Excerpt from a dataset
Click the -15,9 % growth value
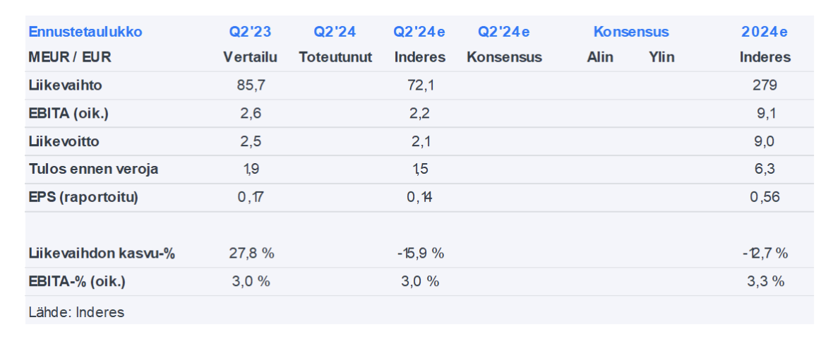The height and width of the screenshot is (339, 833). [419, 253]
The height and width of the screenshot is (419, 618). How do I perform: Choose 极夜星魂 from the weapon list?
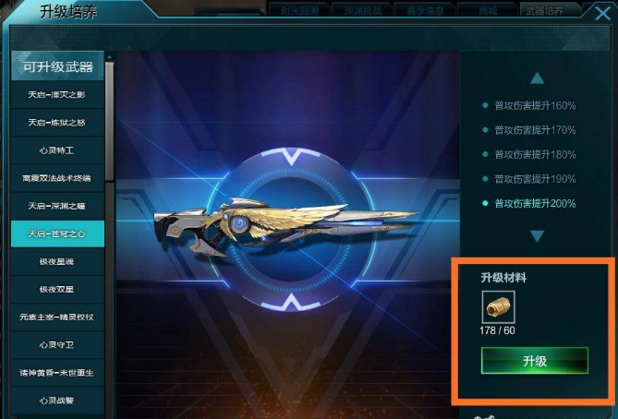click(57, 261)
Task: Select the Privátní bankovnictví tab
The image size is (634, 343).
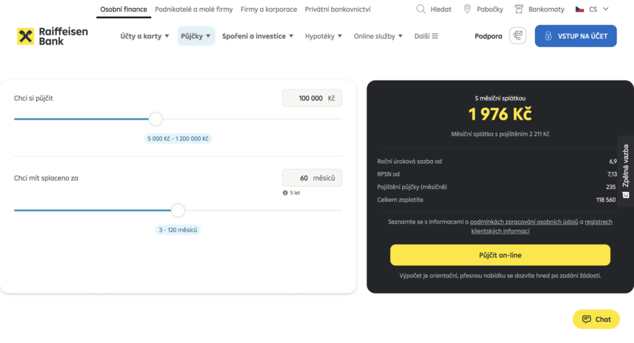Action: 337,9
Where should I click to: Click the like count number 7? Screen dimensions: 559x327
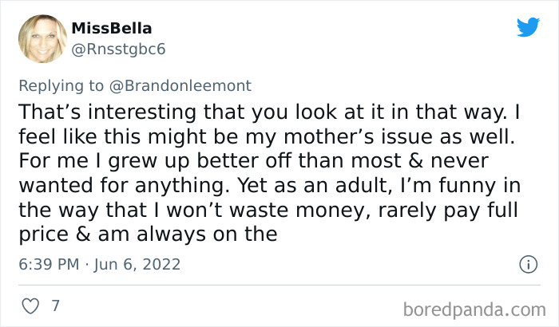tap(56, 305)
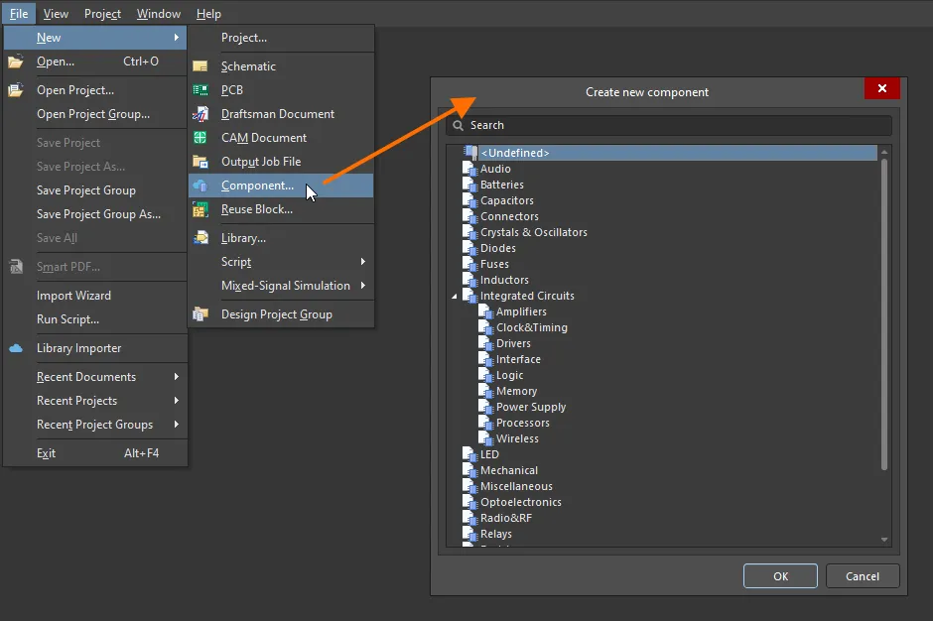Click the search magnifier in the dialog

(459, 125)
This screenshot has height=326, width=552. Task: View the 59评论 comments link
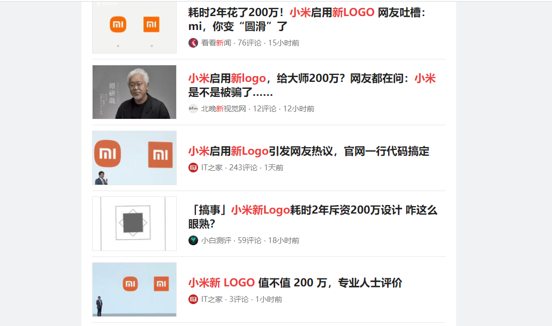coord(249,240)
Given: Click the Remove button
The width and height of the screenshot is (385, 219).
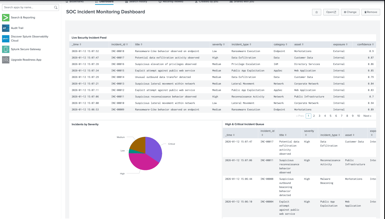Looking at the screenshot, I should click(x=371, y=12).
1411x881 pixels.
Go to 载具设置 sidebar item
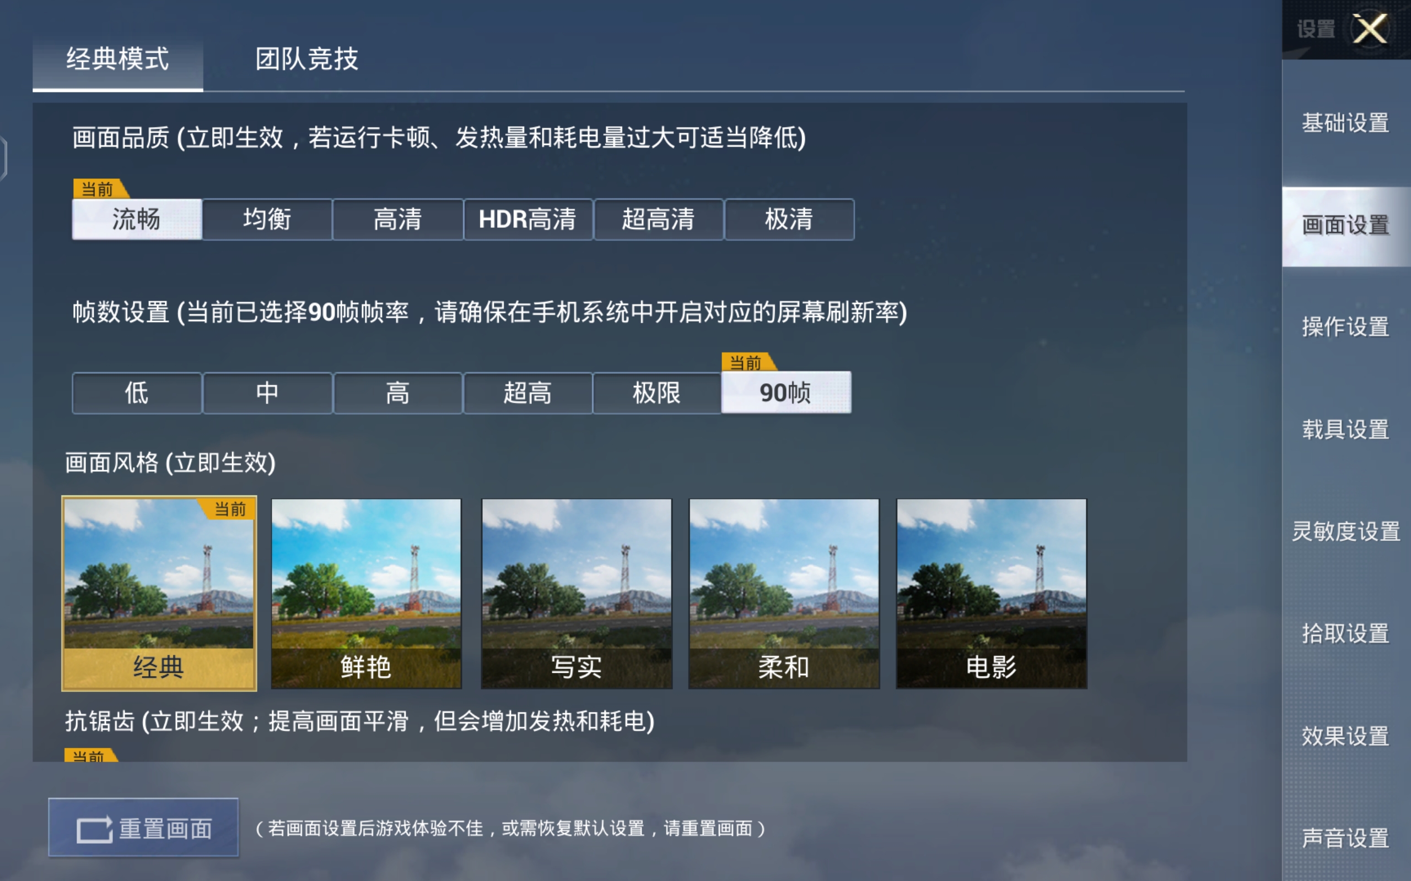(1346, 429)
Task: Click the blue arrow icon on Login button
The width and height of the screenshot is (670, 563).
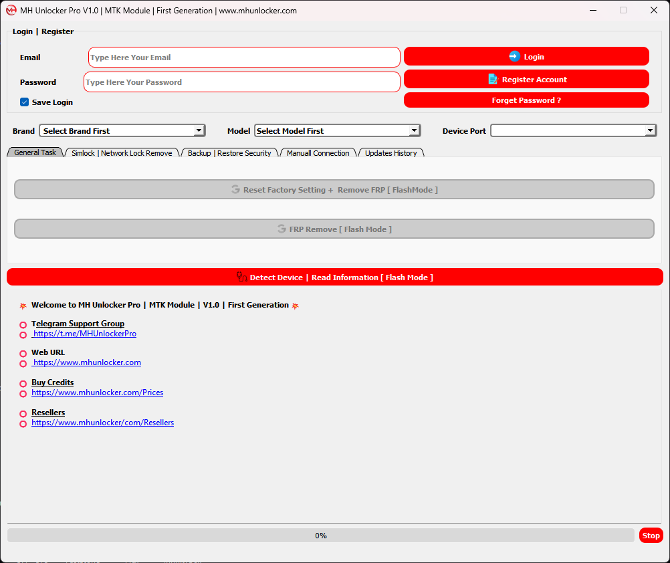Action: click(x=514, y=57)
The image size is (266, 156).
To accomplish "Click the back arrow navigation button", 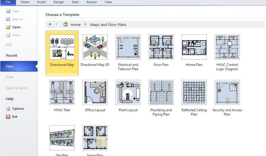I will coord(50,24).
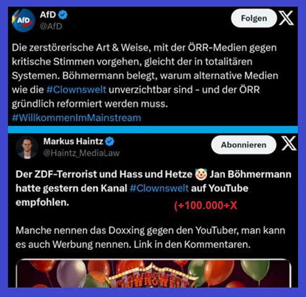Screen dimensions: 306x297
Task: Open the @AfD handle
Action: coord(51,27)
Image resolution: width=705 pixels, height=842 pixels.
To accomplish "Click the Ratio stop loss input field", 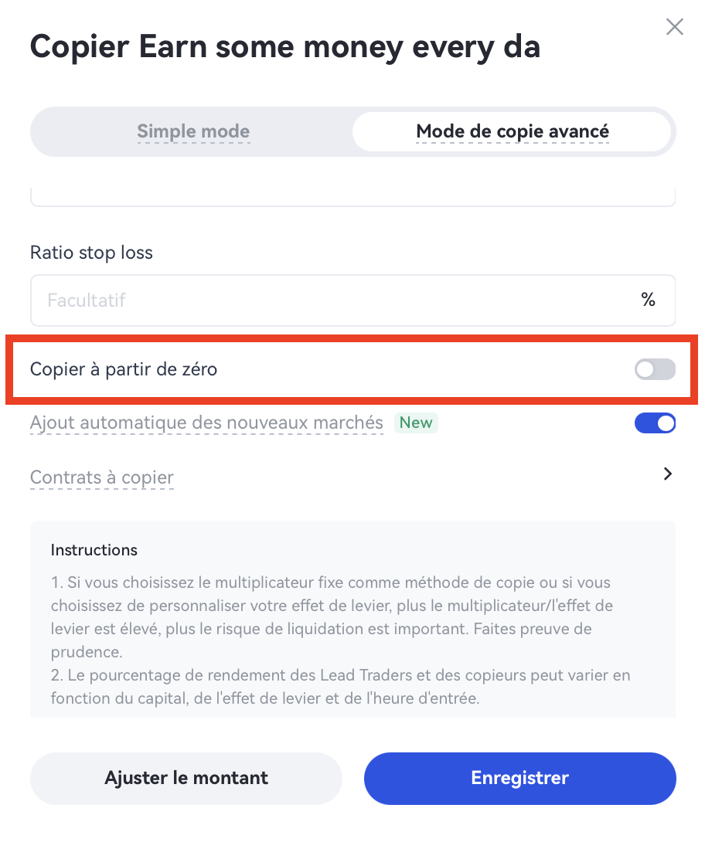I will (332, 300).
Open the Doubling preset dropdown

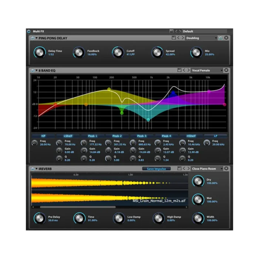(201, 38)
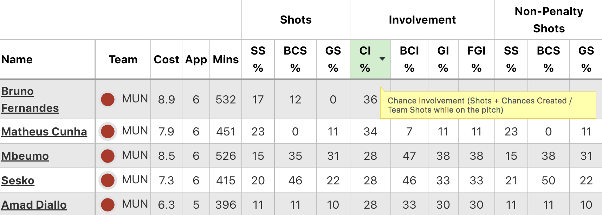Sort by Team column header

coord(123,59)
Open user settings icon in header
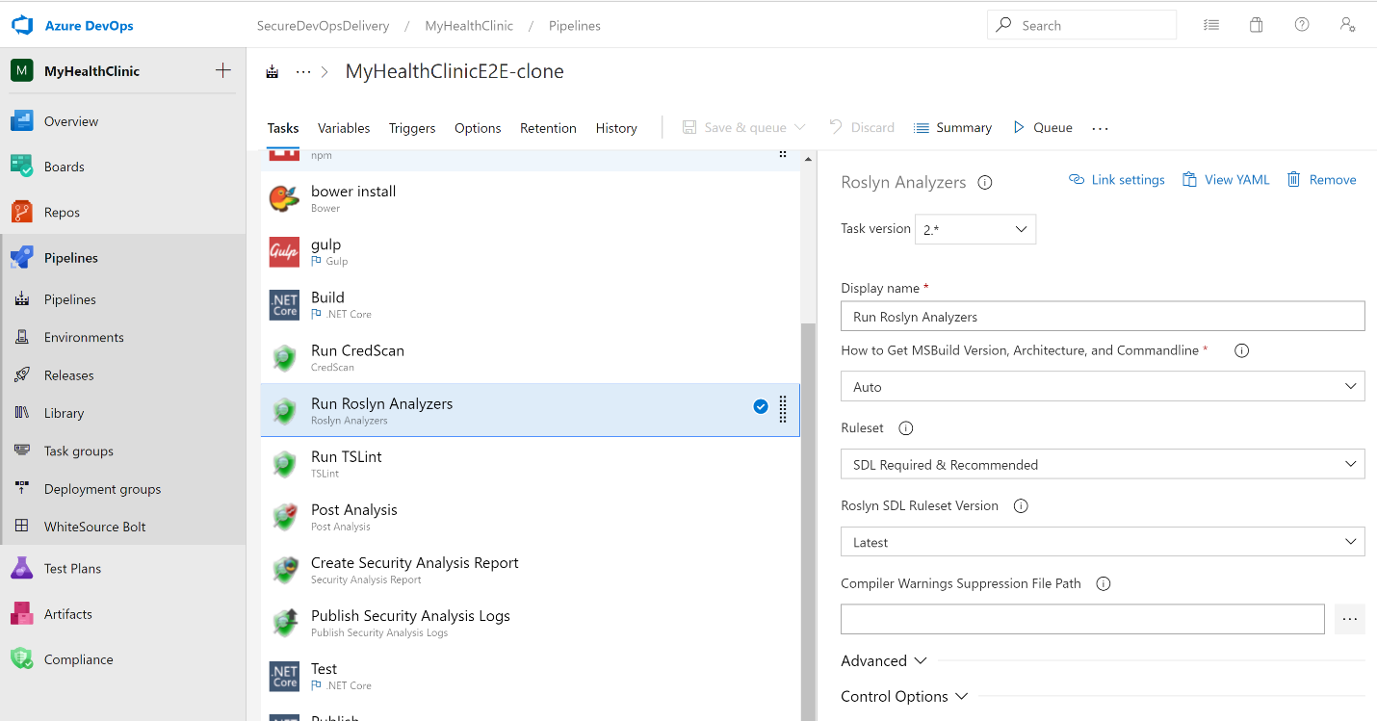This screenshot has width=1377, height=721. click(x=1348, y=25)
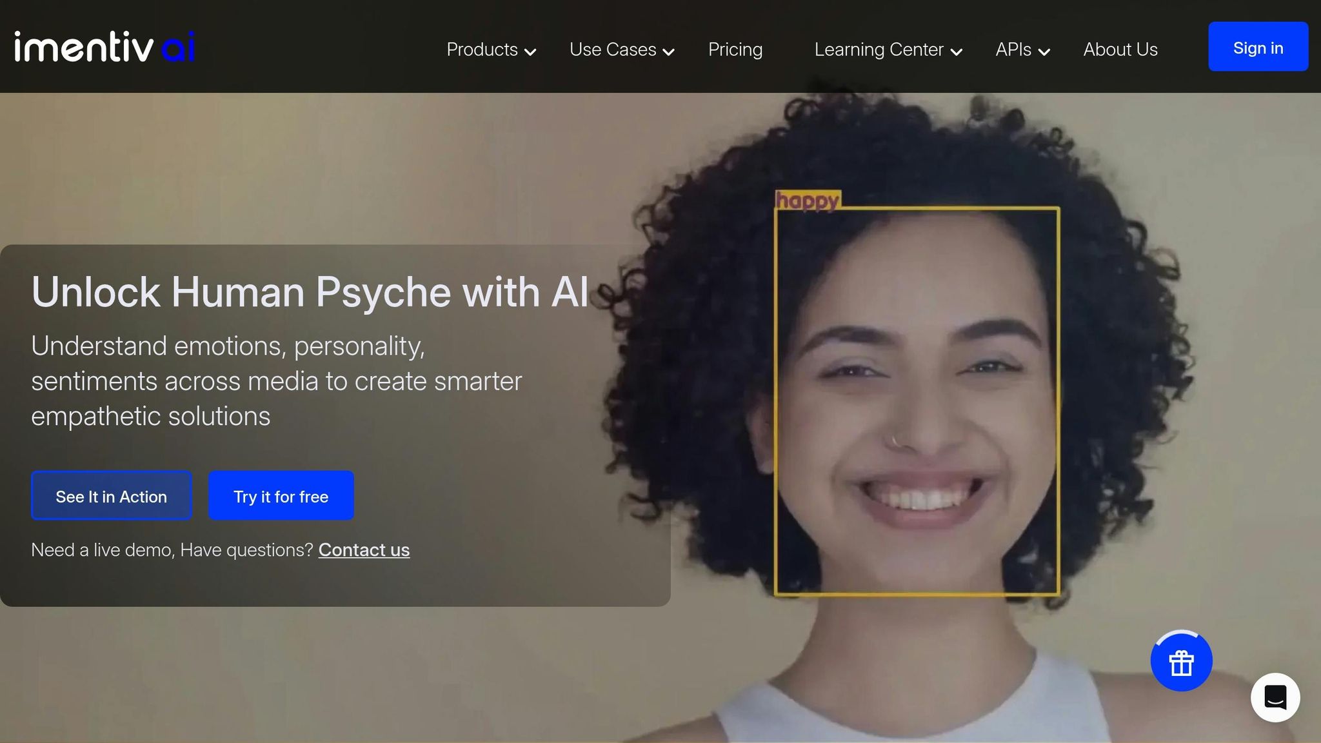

Task to carry out:
Rewrite the part of the records that opens with the line containing "Task: Click the" and closes with the line containing "Action: click(x=514, y=57)", replacing "blue arrow icon" with "green arrow icon" and keeping everything else the same. Leave the pictures out of your answer.

Exercise output:
Task: Click the green arrow icon on Login button
The width and height of the screenshot is (670, 563).
Action: click(x=514, y=57)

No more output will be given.